| EXERCISE INSTRUCTIONS |
Once you have read the entries, please say how many lines hold the string "Close", giving the number only.

| RECORDS SUPPLIED |
══════════════════════════════

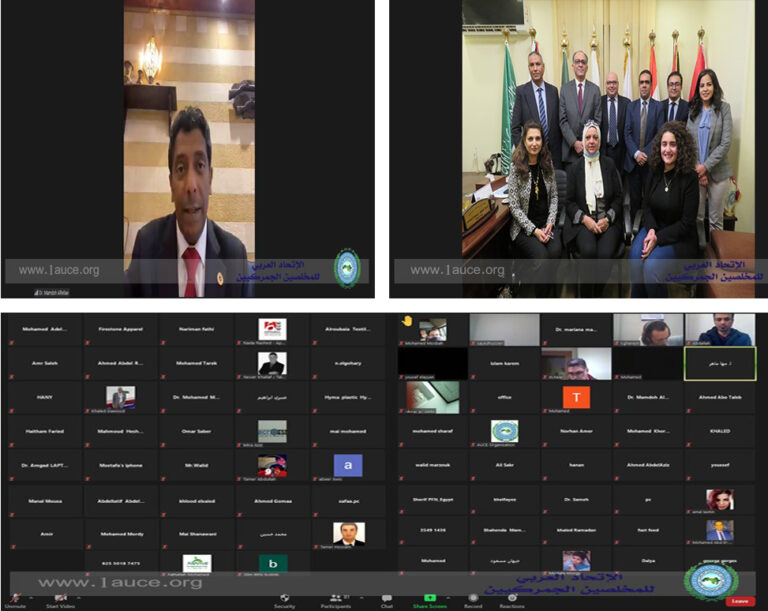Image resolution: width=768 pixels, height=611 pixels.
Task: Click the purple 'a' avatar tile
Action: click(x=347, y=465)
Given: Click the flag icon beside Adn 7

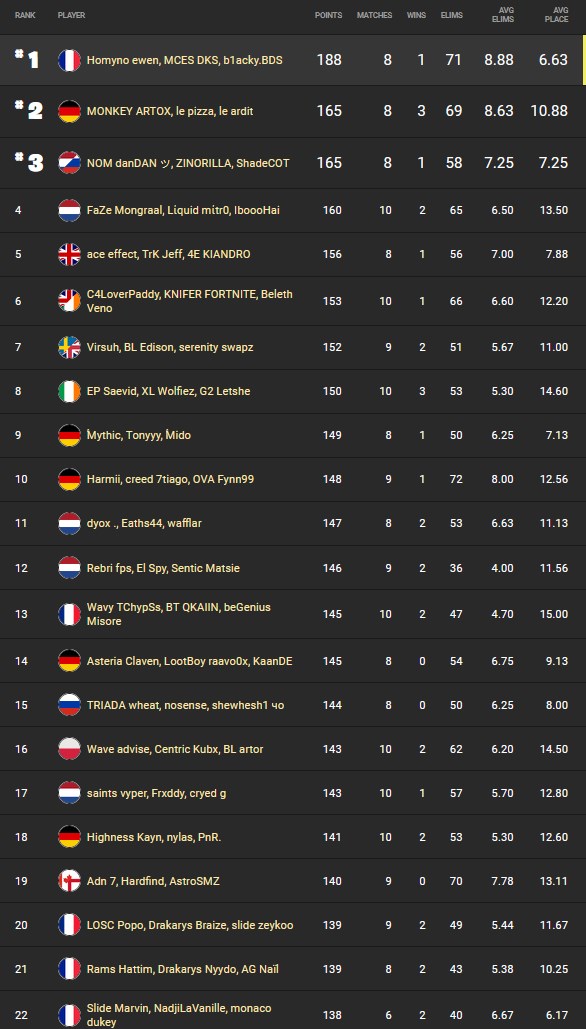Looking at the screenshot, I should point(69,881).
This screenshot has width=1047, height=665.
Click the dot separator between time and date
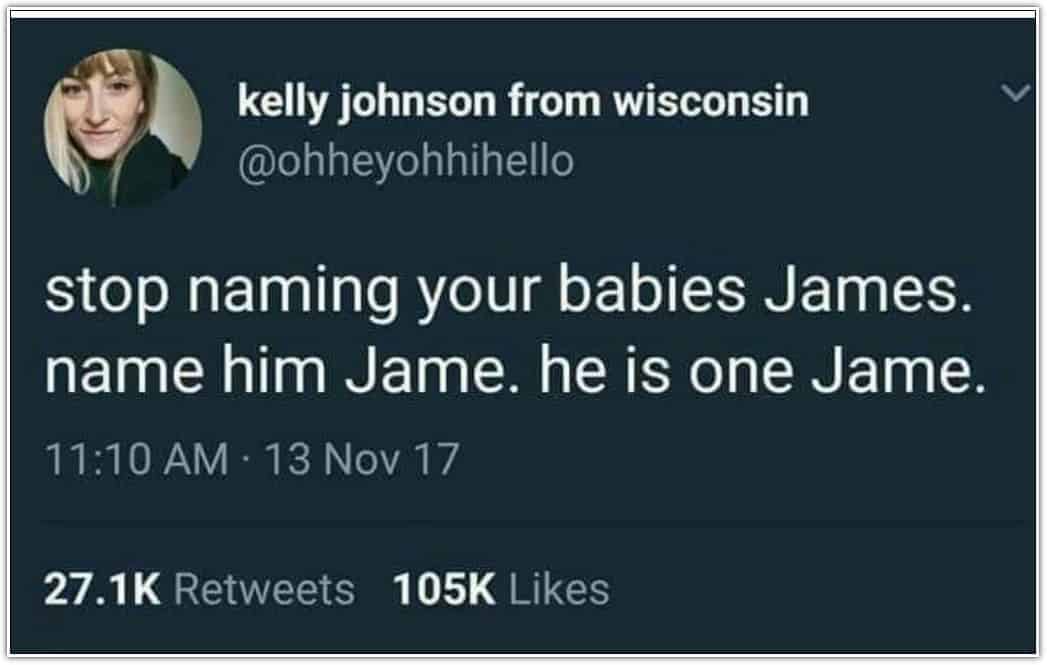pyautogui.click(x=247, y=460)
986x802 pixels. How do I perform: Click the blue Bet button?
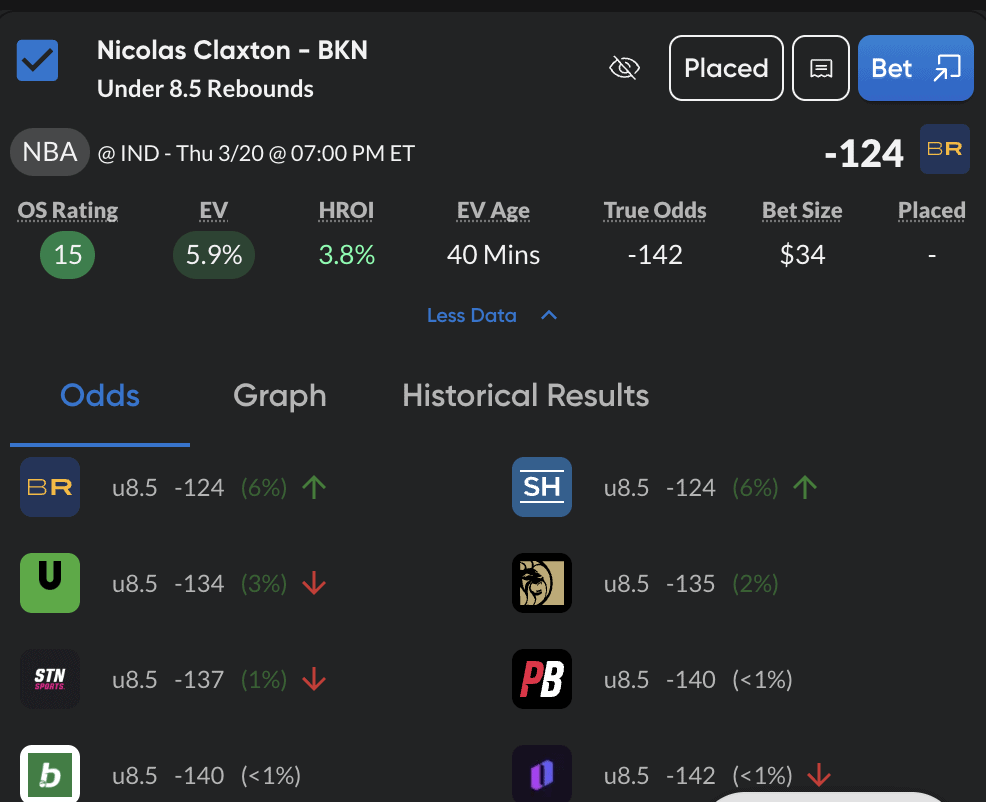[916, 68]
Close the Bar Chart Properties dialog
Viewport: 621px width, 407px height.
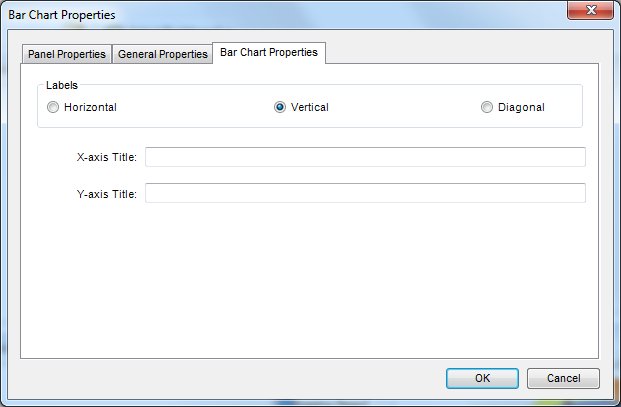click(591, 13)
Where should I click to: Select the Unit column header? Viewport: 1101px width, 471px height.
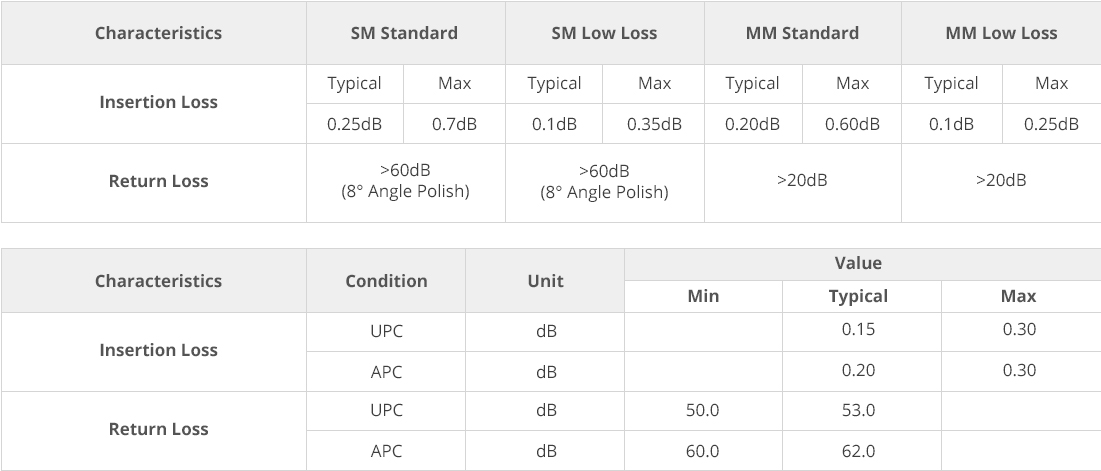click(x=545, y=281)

══════════════════════════════

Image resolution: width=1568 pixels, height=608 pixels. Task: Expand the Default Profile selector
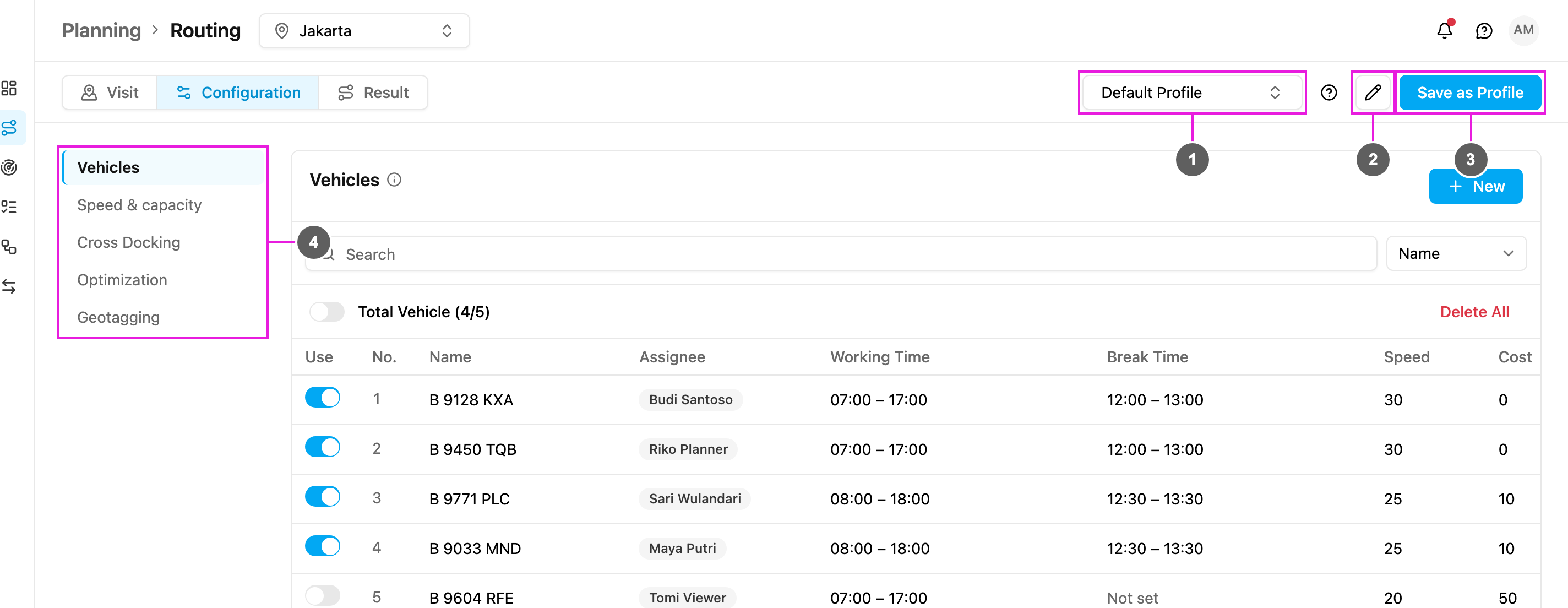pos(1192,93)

══════════════════════════════

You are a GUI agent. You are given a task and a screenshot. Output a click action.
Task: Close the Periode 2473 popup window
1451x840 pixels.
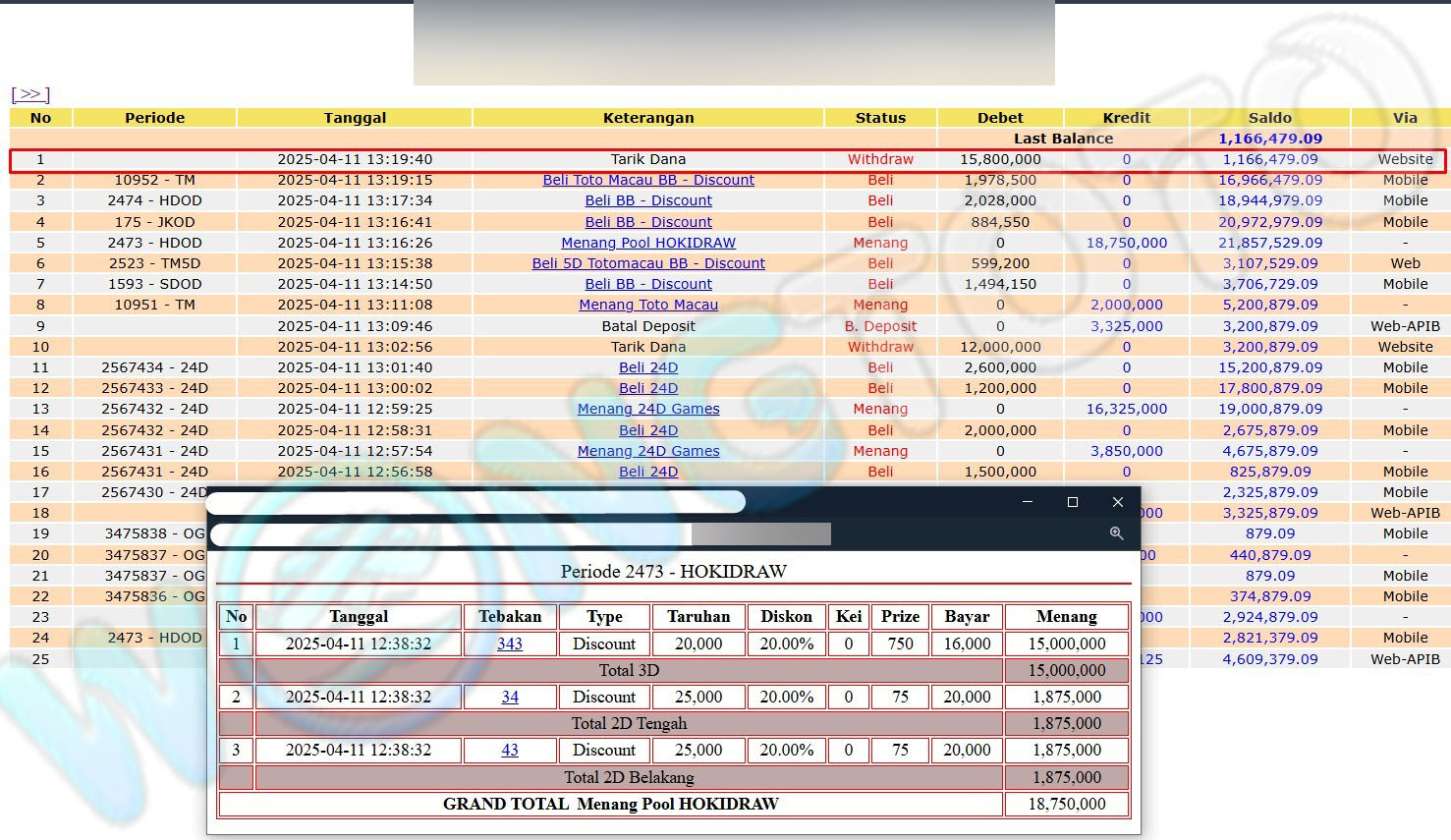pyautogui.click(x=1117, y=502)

══════════════════════════════

| THE ANSWER |
2